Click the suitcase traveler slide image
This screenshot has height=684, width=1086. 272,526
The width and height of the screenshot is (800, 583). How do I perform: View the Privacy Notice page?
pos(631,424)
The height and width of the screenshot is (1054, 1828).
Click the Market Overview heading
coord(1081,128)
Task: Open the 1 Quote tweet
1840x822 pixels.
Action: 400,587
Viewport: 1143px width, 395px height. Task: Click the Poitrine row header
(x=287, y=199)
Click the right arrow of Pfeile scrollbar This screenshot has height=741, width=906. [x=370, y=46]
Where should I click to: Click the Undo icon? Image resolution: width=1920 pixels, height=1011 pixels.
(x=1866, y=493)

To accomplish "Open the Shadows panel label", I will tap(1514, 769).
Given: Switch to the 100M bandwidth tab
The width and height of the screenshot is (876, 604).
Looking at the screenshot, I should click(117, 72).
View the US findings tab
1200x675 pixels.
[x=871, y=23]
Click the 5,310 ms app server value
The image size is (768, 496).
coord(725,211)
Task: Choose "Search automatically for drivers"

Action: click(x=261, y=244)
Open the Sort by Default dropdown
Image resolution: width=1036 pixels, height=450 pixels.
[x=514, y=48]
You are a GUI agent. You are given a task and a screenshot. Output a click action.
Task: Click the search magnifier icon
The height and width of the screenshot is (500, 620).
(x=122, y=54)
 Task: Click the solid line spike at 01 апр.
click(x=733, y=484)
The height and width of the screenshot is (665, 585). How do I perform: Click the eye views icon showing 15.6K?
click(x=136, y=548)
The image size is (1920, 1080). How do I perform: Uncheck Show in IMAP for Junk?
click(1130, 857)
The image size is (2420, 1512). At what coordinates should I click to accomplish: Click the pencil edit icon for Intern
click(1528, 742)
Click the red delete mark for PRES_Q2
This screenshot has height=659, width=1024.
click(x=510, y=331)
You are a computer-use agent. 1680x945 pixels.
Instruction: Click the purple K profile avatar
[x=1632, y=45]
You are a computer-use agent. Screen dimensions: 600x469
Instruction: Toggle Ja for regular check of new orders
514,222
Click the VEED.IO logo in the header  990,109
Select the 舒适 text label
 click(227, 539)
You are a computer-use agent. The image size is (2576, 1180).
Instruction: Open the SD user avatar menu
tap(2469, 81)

# # # # #

GIVEN TASK
Rename "Instruction" to "Command" throughout the items above, and reproduce every item with no other change.

RESULT FOR THIS EXERCISE
Click the suitcase traveler slide image
This screenshot has height=684, width=1086. 272,526
The width and height of the screenshot is (800, 583). How do I perform: View the Privacy Notice page?
pos(631,424)
The height and width of the screenshot is (1054, 1828).
Click the Market Overview heading
coord(1081,128)
Task: Open the 1 Quote tweet
1840x822 pixels.
Action: 400,587
Viewport: 1143px width, 395px height. Task: Click the Poitrine row header
(x=287, y=199)
Click the right arrow of Pfeile scrollbar This screenshot has height=741, width=906. [x=370, y=46]
Where should I click to: Click the Undo icon? Image resolution: width=1920 pixels, height=1011 pixels.
(x=1866, y=493)

To accomplish "Open the Shadows panel label", I will tap(1514, 769).
Given: Switch to the 100M bandwidth tab
The width and height of the screenshot is (876, 604).
Looking at the screenshot, I should click(117, 72).
View the US findings tab
1200x675 pixels.
[x=871, y=23]
Click the 5,310 ms app server value
The image size is (768, 496).
coord(725,211)
Task: Choose "Search automatically for drivers"

Action: click(x=261, y=244)
Open the Sort by Default dropdown
Image resolution: width=1036 pixels, height=450 pixels.
[x=514, y=48]
You are a GUI agent. You are given a task and a screenshot. Output a click action.
Task: Click the search magnifier icon
The height and width of the screenshot is (500, 620).
(x=122, y=54)
 Task: Click the solid line spike at 01 апр.
click(x=733, y=484)
The height and width of the screenshot is (665, 585). How do I perform: Click the eye views icon showing 15.6K?
click(x=136, y=548)
The image size is (1920, 1080). How do I perform: Uncheck Show in IMAP for Junk?
click(1130, 857)
The image size is (2420, 1512). At what coordinates should I click to accomplish: Click the pencil edit icon for Intern
click(1528, 742)
Click the red delete mark for PRES_Q2
This screenshot has height=659, width=1024.
click(x=510, y=331)
You are a computer-use agent. 1680x945 pixels.
Command: Click the purple K profile avatar
[x=1632, y=45]
You are a computer-use agent. Screen dimensions: 600x469
Command: Toggle Ja for regular check of new orders
514,222
Click the VEED.IO logo in the header  990,109
Select the 舒适 text label
 click(227, 539)
You are a computer-use agent. The image size is (2576, 1180).
Command: Open the SD user avatar menu
tap(2469, 81)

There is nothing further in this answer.